Shoshimala Jukhoop, âgée d’une cinquantaine d’années, était poursuivie en Cour intermédiaire sous huit chefs d’accusations de blanchiment d’argent en violation des sections 3(1)(a)(b), 6(3) et 8 de la Financial Intelligence and Anti-Money Laundering Act. Il lui est reproché d’avoir blanchi Rs 800 000 à travers ses comptes à la Barclays Bank et la Mauritius Commercial Bank « where there were reasonable grounds to suspect that the sums were derived in part directly from drug dealing ». Lors de sa comparution aujourd’hui, la juge Wendy Rangan lui à fait savoir que la Cour avait pris en considération son casier judiciaire vierge et le fait qu’elle ait peu de revenus.

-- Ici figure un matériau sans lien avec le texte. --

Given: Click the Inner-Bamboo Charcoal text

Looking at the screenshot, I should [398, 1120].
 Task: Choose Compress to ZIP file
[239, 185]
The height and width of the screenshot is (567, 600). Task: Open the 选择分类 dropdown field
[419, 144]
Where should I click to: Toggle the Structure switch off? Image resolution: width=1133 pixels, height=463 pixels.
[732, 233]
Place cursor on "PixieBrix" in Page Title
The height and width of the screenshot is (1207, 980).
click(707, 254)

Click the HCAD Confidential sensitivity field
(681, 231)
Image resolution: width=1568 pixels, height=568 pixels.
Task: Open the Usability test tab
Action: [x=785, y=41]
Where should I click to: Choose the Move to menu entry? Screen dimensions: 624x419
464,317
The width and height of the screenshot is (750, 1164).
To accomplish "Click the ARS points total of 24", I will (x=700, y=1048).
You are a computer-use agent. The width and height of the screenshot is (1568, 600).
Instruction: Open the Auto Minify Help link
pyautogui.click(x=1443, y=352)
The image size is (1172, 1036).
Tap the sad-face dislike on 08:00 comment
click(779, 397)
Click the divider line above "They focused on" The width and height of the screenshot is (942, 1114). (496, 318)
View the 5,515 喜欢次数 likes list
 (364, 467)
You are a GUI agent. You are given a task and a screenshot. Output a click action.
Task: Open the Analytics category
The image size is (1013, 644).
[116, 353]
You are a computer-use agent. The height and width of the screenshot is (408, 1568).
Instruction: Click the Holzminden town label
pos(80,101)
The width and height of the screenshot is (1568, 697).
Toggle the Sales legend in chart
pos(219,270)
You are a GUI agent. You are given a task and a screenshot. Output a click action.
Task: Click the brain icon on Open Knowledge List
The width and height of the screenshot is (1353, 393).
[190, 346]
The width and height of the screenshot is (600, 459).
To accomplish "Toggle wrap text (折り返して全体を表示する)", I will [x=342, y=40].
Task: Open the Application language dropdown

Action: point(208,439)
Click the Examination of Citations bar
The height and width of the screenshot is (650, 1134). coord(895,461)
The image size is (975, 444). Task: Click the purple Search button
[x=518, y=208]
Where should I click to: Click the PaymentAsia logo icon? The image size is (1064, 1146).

La Cour devait aussi prendre en compte la plaidoirie de son avocat, qui déplorait le délai pris dans cette affaire, précisant que le délit a été commis entre 2008 et 2009, que la plainte a été logée en 2011 et que le procès vient de tirer à sa fin, soit 6 ans au total. La juge devait toutefois statuer que le délai entre la date où la plainte a été logée et la fin du procès n’était « pas conséquent ». De plus, elle devait rappeler la gravité du délit. Devant les preuves présentées, la Cour a ainsi infligé à l’accusée une amende de Rs 60 000 pour chacun des huit chefs d’accusation, ordonnant en outre que ses deux comptes, à la Barclays et à la MCB, soient gelés.
Shoshimala Jukhoop avait mentionné qu’elle travaillait comme femme de ménage ainsi que dans une plantation de légumes, ce qui lui rapportait environ Rs 3 000 par mois, faisant dire à la magistrate que ce montant ne concordait pas avec celui de ses comptes en banque, et ce même si l’accusée avait déclaré qu’une partie provenait de la vente de légumes et que l’autre lui avait été donnée par ses proches, version « non crédible » selon la juge. Cette dernière avait aussi pris note qu’une somme de Rs 200 000 avait été transférée par l’accusée sur le compte d’une tierce personne et que, confrontée à ces faits, l’accusée avait affirmé qu’elle « ne savait pas pourquoi » elle l’avait fait. De fait, la magistrate a ainsi estimé qu’il y avait bien eu blanchiment d’argent.